Is fingerprinting classified as win fingerprint, finger.. etc. Most search results are about fingerprinting thumb scanning and such.


Yes, it is a nice tool... it's not intended to be a port scanner, but can barely be used as an adequate one (see here: http://www.hping.. . .nload.html). It is a more precise ping tool, which you can use to extend the TTL of a packet in an attempt to catch the router slipping (so to speak). Not a guaranteed idea, but worth a shot.

Fingerprinting is determining the OS present on a piece of hardware; this works for both computers and routers, as well as WAPs possibly. Nmap / Amap both do fingerprinting by reading the banner of running services and also by alternative analysis of the target, I believe; Google up "Nmap OS fingerprinting", and you'll get a good bit on how they do theirs.

Chinchilla3k wrote:
I never heard of the term firewalking, so I just read the white paper on it. I understand the concepts.. but how do you expect to apply it in this scenario? For firewalking you need to have an IP of a host that is behind the router/firewall... typically routers connected to the internet would assign local ip addresses to all the computers it is routing... I don't see how it would work in this case. Computers behind a router that directly connects to the internet wouldn't normally have external IP addresses.
#####
**CHALLENGE 1:** Decide whether each statement agrees with the network scanning discussion, answering yes or no and quoting the words from the discussion that settle it: (a) The tool described was designed as a port scanner. (b) Fingerprinting can identify the operating system on routers as well as on computers. (c) Firewalking requires the IP of a host behind the router or firewall.
**CHALLENGE 2:** Write what comes next in the network scanning discussion, starting after its final sentence.
The material after this point has no connection to the discussion above.

**SUPPLIED MATERIAL:**
#####
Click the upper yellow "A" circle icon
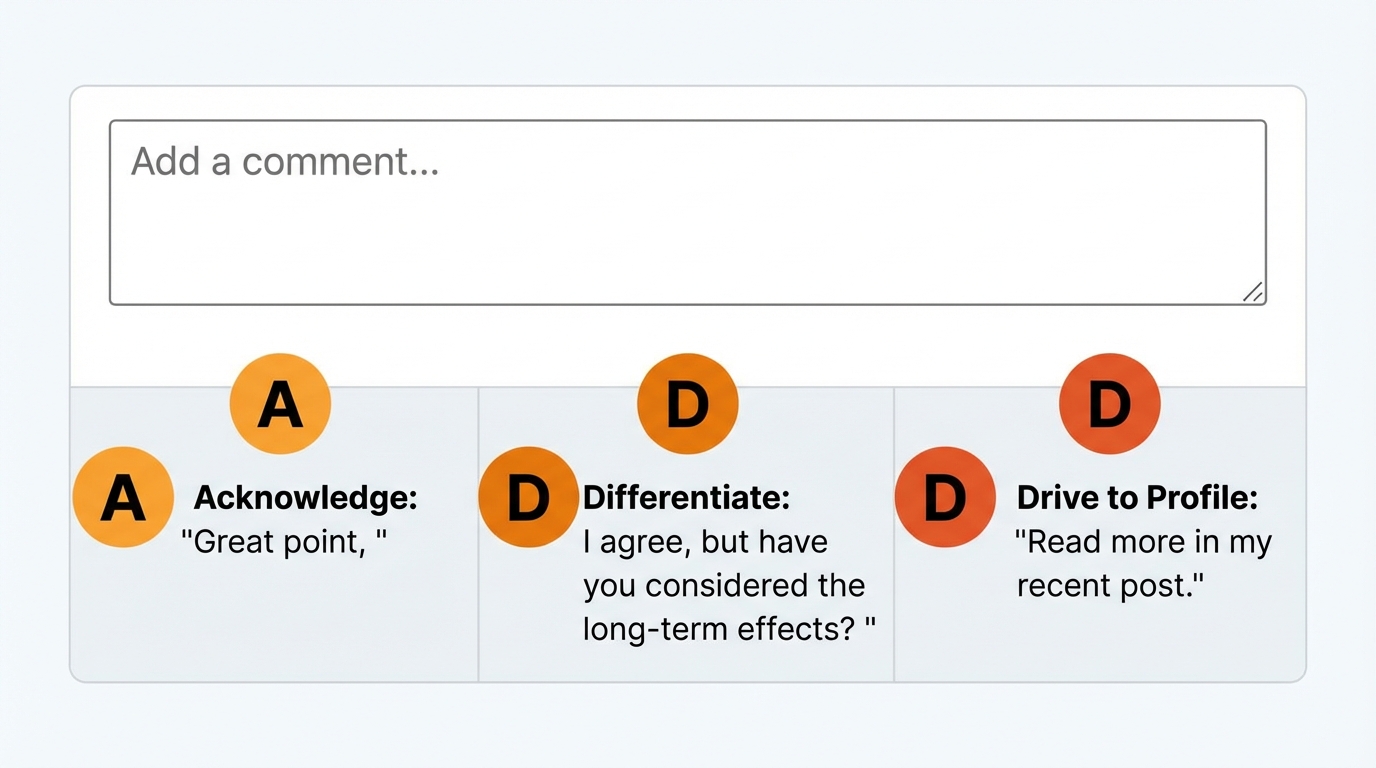Viewport: 1376px width, 768px height. pos(280,404)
#####
**EXERCISE RESULT 1:**
(a) No: "it's not intended to be a port scanner"
(b) Yes: "this works for both computers and routers"
(c) Yes: "For firewalking you need to have an IP of a host that is behind the router/firewall"

**EXERCISE RESULT 2:**
You use extended TTL packets to attempt to enumerate internal hosts (which has less chance of success in NAT situations), and a port scan to attempt to enumerate open ports. By the open ports, you have an idea of what services are potentially running on the internal network and being served to the outside world.

Firewalking, in its simplest definition, is simply the act of bypassing a border network device by using a non-conventional ICMP packet. There's no need for an internal IP... most of the time, you're using it to see if you can get exactly that (or more).

Here's a whitepaper on the topic (probably the same one you read), but it doesn't explain the concepts from a modern approach:

http://www.packet. . .-final.pdf

I will attempt to find a more up-to-date explanation of firewalking for reference.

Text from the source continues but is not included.